Me levanto y voy a buscarla. Debo agacharme hasta un primer estante. Aquí está. Emerge de entre otros libros como del pasado más remoto, pero no como un fósil, sino tan ligera y flexible, era inevitable, como un junco. Bajo el subtítulo Cuadernos mensuales de poesía, pintura y música, en negro sobre un azul desvaído por el tiempo, un ave posada en la copa de un árbol arroja lenguas ante sí. Según se explica en su interior, es una paloma. Aparece ahí como consecuencia de una leyenda que Alexander von Humboldt recogió en su visita a México, junto al pico Colhuacan, el Ararat azteca, a principios del S. XIX: “Los hombres nacidos después del diluvio eran mudos. Una paloma posada en el árbol les reparte las lenguas representadas en forma de pequeñas comas…”.
Imagino de repente lo que podría ser uno de mis emblemas. Yo recién nacido, va a hacer 53 años, y sobre mí un ave de cuyo pico, como una lluvia, emanan los mejores libros de cuantos leeré a lo largo de mi vida, aquellos que determinarán en buena medida quién seré. Cada uno de ellos como una coma, excepto el último. Tan real llega a ser esta visión, que hasta intento leer los títulos que me deslumbrarán en los próximos años. ¿Estará ya alguno de ellos en esa columna que tanto ha crecido estos días?
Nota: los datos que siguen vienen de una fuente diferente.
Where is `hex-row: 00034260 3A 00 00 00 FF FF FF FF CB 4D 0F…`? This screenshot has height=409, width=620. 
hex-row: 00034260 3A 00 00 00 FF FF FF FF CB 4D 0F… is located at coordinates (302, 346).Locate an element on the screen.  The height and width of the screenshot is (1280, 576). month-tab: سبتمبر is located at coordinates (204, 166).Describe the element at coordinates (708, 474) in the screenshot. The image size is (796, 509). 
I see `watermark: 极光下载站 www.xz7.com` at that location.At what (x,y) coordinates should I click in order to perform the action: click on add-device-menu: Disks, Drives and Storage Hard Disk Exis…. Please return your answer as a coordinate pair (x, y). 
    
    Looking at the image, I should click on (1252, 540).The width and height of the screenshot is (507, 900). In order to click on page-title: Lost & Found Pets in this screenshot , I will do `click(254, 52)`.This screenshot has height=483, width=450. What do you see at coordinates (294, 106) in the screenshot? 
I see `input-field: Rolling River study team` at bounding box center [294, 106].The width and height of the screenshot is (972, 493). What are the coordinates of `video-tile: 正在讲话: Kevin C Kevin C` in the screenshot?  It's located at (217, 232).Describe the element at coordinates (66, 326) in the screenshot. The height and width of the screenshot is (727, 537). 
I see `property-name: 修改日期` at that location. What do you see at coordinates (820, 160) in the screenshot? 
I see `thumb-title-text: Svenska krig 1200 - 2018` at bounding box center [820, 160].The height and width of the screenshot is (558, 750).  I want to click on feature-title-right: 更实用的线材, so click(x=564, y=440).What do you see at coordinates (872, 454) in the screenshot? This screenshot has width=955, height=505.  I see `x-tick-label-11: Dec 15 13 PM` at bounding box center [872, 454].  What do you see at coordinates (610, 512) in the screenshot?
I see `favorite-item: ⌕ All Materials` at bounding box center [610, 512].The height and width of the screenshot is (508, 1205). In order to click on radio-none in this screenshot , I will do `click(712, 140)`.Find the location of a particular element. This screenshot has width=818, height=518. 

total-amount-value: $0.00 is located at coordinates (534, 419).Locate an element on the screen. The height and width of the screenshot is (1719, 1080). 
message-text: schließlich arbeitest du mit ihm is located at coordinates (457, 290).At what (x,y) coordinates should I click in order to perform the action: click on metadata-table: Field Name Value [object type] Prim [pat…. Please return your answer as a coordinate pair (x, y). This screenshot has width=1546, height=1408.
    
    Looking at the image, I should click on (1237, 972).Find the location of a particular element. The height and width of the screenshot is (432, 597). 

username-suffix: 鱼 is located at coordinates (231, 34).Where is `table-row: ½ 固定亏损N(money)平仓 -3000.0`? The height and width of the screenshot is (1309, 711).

«Llega un mirlo y se posa en una antena, negro como un grafema. Abro la ventana y lo escucho cantar»
Regreso a mi mesa con ese primer número de Litoral en las manos. Pero no me siento. Es porque algo llama mi atención desde el otro lado de la ventana. Voy hasta ella y me asomo a esa sección rectangular y vertical del cielo que me es tan familiar.
No hay ni una nube. Sobre las azoteas que se apretujan en su pie de página, en su orilla, se extiende limpia la atmósfera azul. Pasan varias gaviotas, una cuadrilla de estorninos, un par de urracas. Llega un mirlo y se posa en una antena, negro como un grafema. Abro la ventana y lo escucho cantar.